Voici quatre étapes que les dirigeants devraient suivre pour gérer les risques à long terme :
- Envisager les états futurs et rechercher les risques
Commencez par un exercice d’analyse pour visualiser les états futurs et identifier les risques à long terme. Le rapport EY Megatrends et d’autres publications prospectives similaires peuvent constituer un point de départ utile pour un tel exercice. Veiller à ce que les conseils d’administration et les équipes de gestion présentent une diversité cognitive et expérimentale peut également permettre d’élargir la réflexion et d’identifier des risques qui pourraient autrement passer inaperçus.
- Cartographier les “parcours de confiance” pour hiérarchiser les risques
Le risque et la confiance sont intimement liés, car la mise en œuvre de mesures d’atténuation des risques est un moyen de renforcer la confiance. M. Dekker recommande aux entreprises d’utiliser un cadre de “parcours de confiance” dans leur approche des risques à long terme. “Commencez par identifier les parties prenantes les plus pertinentes pour votre entreprise”, explique-t-il. “Pour une compagnie d’électricité, il peut s’agir des autorités de réglementation, tandis que pour une société de services professionnels, il peut s’agir des employés. Ensuite, identifiez les risques qui comptent le plus pour vos parties prenantes les plus importantes – que vous deviez classer par ordre de priorité comme les risques les plus critiques pour votre entreprise.”

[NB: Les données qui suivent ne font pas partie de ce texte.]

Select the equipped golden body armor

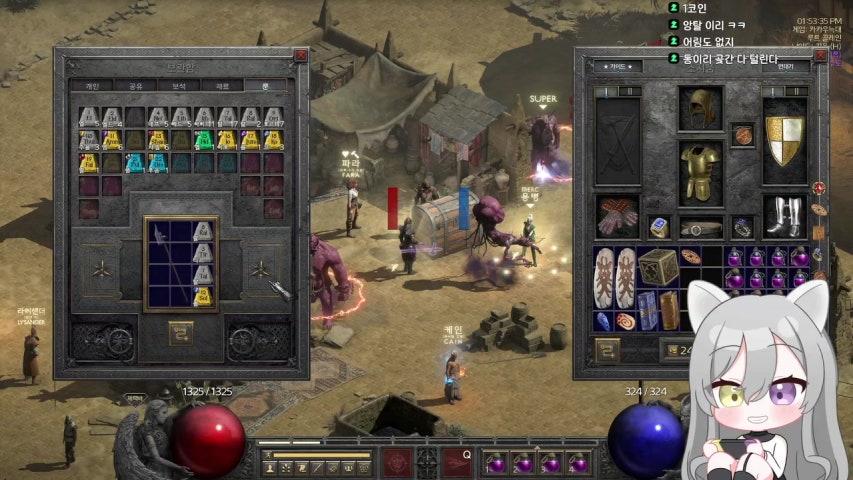coord(700,172)
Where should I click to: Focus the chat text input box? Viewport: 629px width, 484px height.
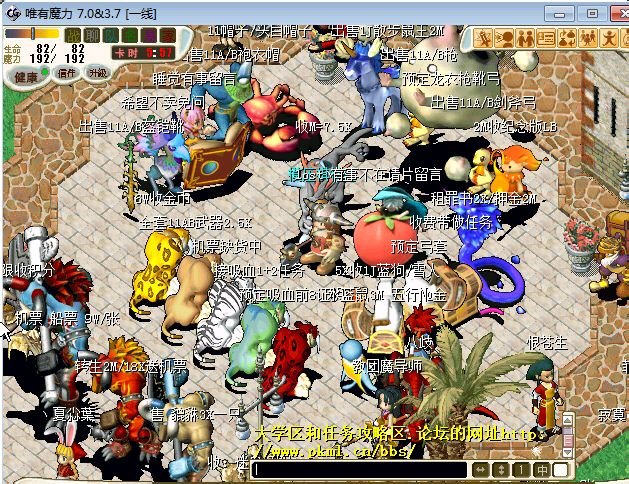[358, 470]
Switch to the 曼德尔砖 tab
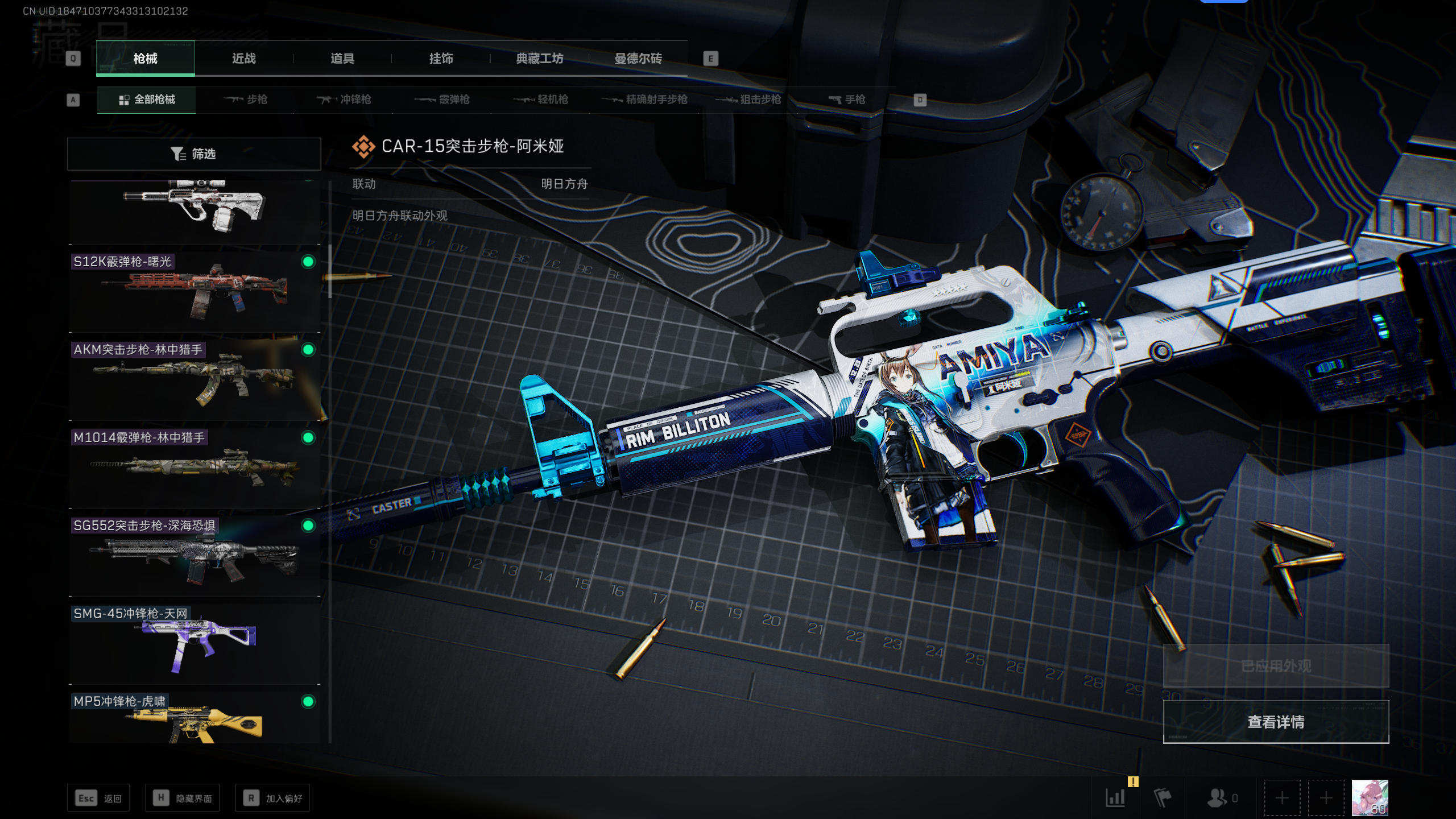 pos(638,59)
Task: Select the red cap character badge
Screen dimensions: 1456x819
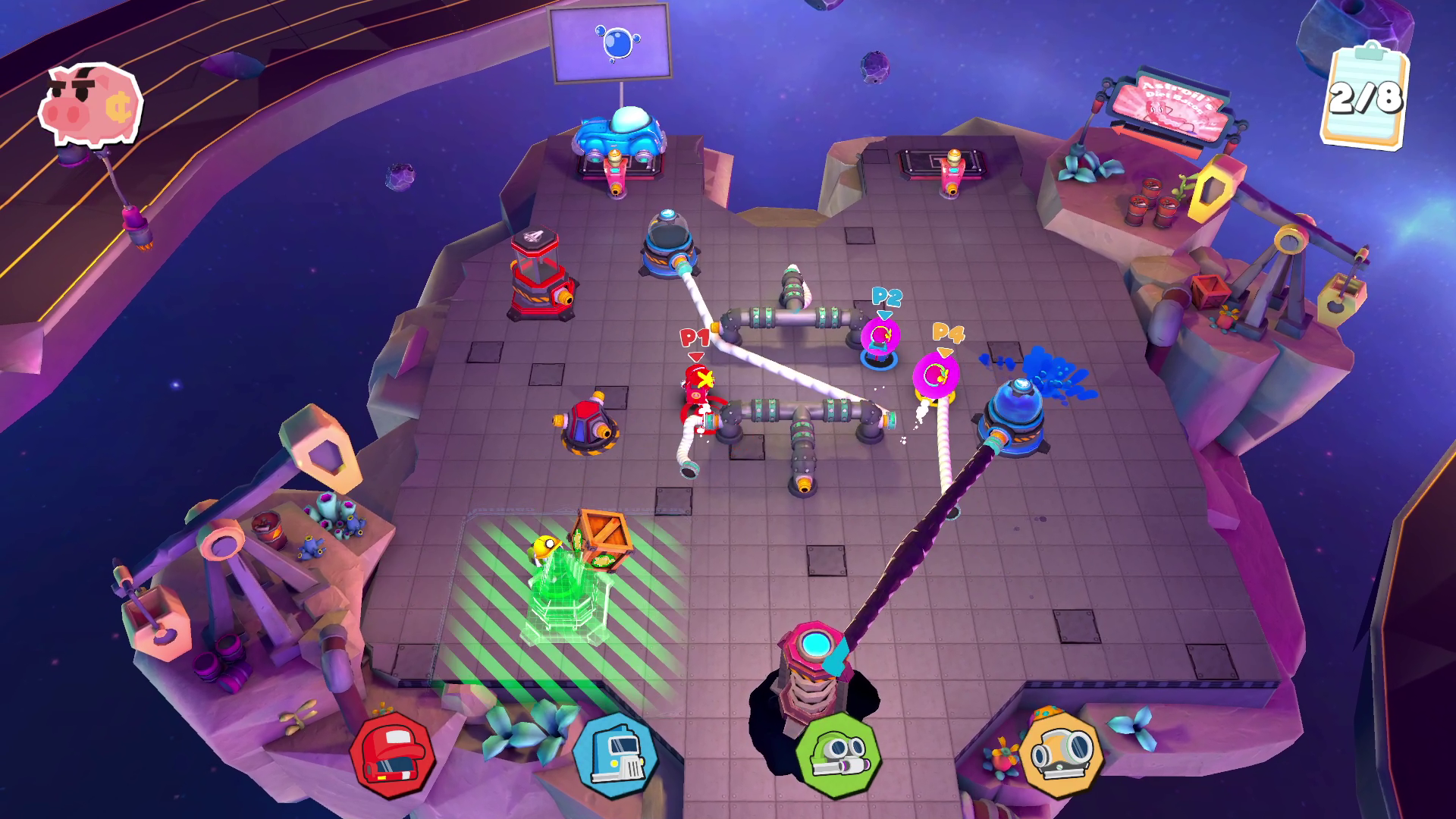Action: 392,755
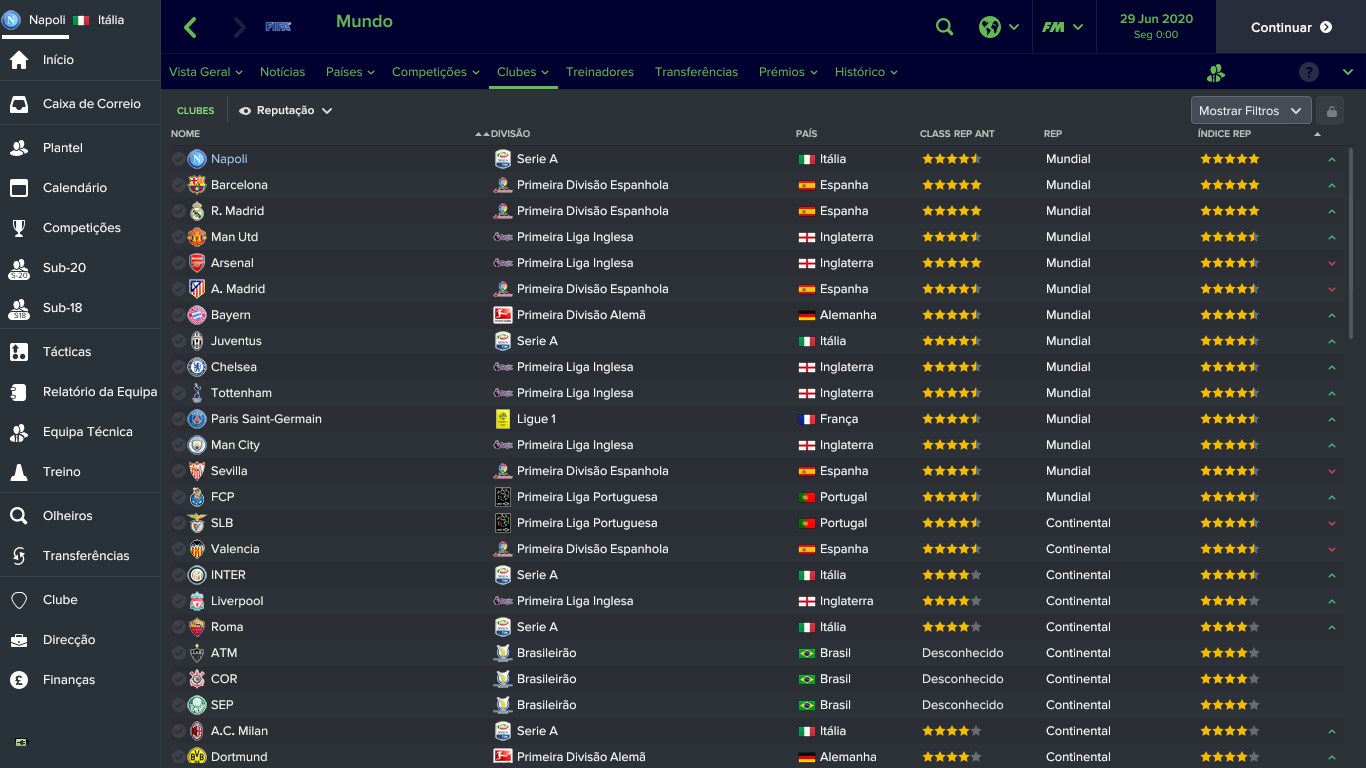Expand the FM menu dropdown

pyautogui.click(x=1064, y=27)
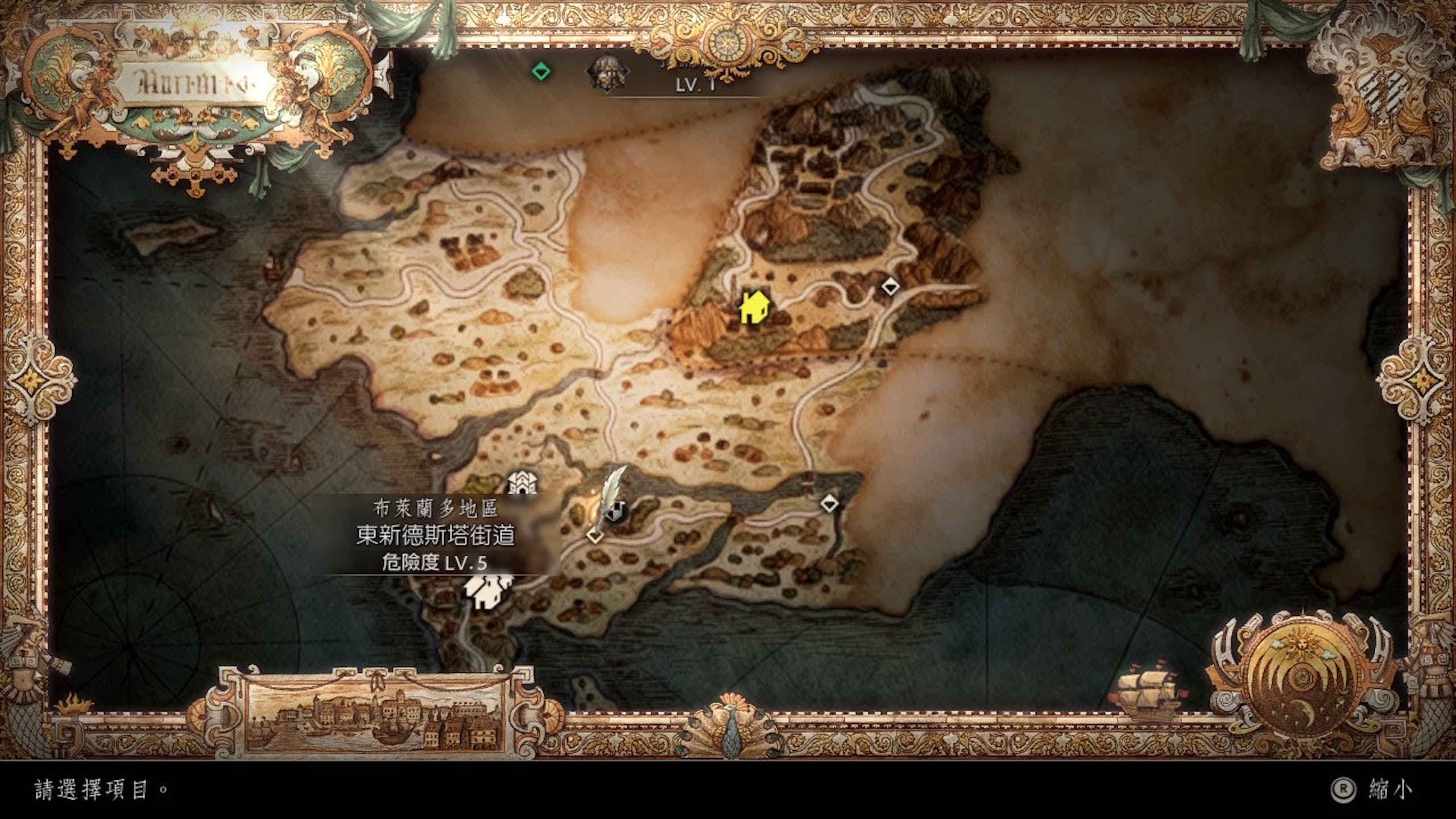Select the white cracked-houses town marker
Viewport: 1456px width, 819px height.
coord(487,590)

- Effectuer des évaluations des risques pour les quantifier
Une fois que vous avez identifié les risques les plus pertinents pour vos parties prenantes et votre entreprise, l’étape suivante consiste à utiliser des analyses pour estimer l’impact potentiel de ces risques. Cette estimation doit tenir compte des corrélations entre les risques et de leur corrélation globale avec le temps, deux facteurs qui rendent ces risques plus probables qu’ils ne le paraissent. La quantification des risques permet de comprendre leur impact sur votre entreprise et d’allouer efficacement des ressources limitées.
- Intégrer la flexibilité dans la planification stratégique
Ces évaluations des risques à long terme doivent servir de base à votre planification stratégique. Un élément clé de la planification des risques à long terme est l’intégration d’options dans les plans, par exemple en construisant des chaînes d’approvisionnement redondantes et flexibles afin que vos opérations mondiales soient plus résistantes aux risques géopolitiques.
La bonne nouvelle est que la pandémie de COVID-19 a attiré l’attention des conseils d’administration et des parties prenantes sur les risques à l’horizon. Profitez de l’occasion pour accorder à ces questions l’attention qu’elles méritent.